Only with practical knowledge well described, referenced, with
glossary of special terms, only then any average user can gain insight
into how system is built, can understand the first assembly or machine
code, and can understand whatever is built later, such as Forth, C
compilers, Lisp or similar. That will be also one of the best Computer
Science courses. Without that practical method to do it actually, and
to understand it through documentation, speaking about it brings no
practical benefit. Software may be modified as users wish and want,
and that will practically break reproducibility at some point of the
chain, the ABC GNU/Linux distribution may claim it is reproducible,
but with the broken chain, as that is impossible to maintain. Almost
every distribution introduce these or that patches to various software
and thus break the original upstream software.

> > > Hopefully there are still alternatives, and if GCC won't fix
> > > itself on > time than it gonna die by natural selection.  > >
> > > You see, we speak of reproducible builds, but I do not know ANY
> > > > > version that was fully audited. If that is not publicly
> > > known, it > > defeats all the chain of boostrapability.

> Because it was ignored and never enforced by anyone. Reproducible-builds is
> a new important concept that soon will be included in the official "Debian
> Free Software Guidelines" when they fully fix it internally
> https://isdebianreproducibleyet.com/

That is great, and I welcome that. It will be great exercise for small
number of experts.

> > Security issues appears from time to time:

> It's normal because the perfect vacuum in CS doesn't exist
> neither. Thus we can choose:

> 1. the proprietary path of ignoring the problems by hiding infinite
> bugs in some legacy code for the private interest or

> 2. transparent path of constantly improving and fixing every single
> issue in the public domain for the common-wealth.
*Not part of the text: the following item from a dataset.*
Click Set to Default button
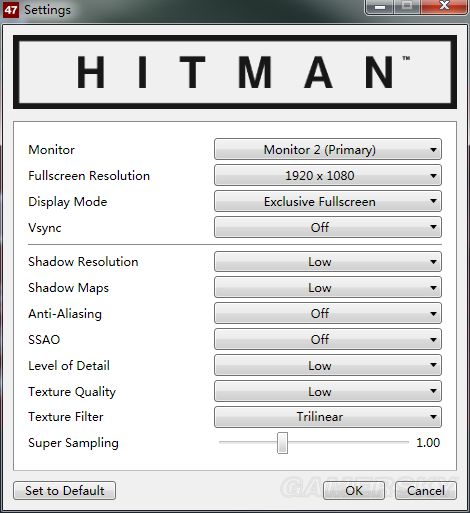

I am glad you see the point, we can strive to perfection, but we are
so far from it.

By the way, crackers are not concerned of efforts on bootstrapping and
reproducible builts, they need not be concerned of that, as there are
so many other unsolved issues, they have plethora of ways to steal
databases, listen on networks, leak, and do things.

> This spectrum of choices is quite wide and sometimes could be mixed so we
> have to revise frequently on which side we are standing and where GNU is
> leading us atm: https://www.gnu.org/distros/common-distros.en.html vs
> https://guix.gnu.org/en/packages/telegram-desktop-2.5.9/ ? Why completely
> optional and disabled by default nonfree debian API is worst than the
> proprietary server API strictly required in clearly non-ethical Telegram
> app? Why shouldn't I classify this awkward situation as yet another freedom
> bug in "free software"^tm?

Yes.

Please include yourself in this discussion and say your opinion:
https://lists.nongnu.org/archive/html/gnu-linux-libre/2021-04/msg00015.html

Mbox format may be downloaded here:
https://lists.gnu.org/archive/mbox/gnu-linux-libre/2021-04 as for
direct replies.

And read this:
https://www.dr-chuck.com/csev-blog/2014/09/how-to-achieve-vendor-lock-in-with-a-legit-open-source-license-affero-gpl/

as that is exactly how Telegram is doing it, but currently FSF
endorses distributions with software that interacts with Skype,
Telegram, Twitter, etc. On the other hand campaign is there, money is
paid for decentralization of Internet, but FSF endorsed distributions
still partially work to centralize Internet.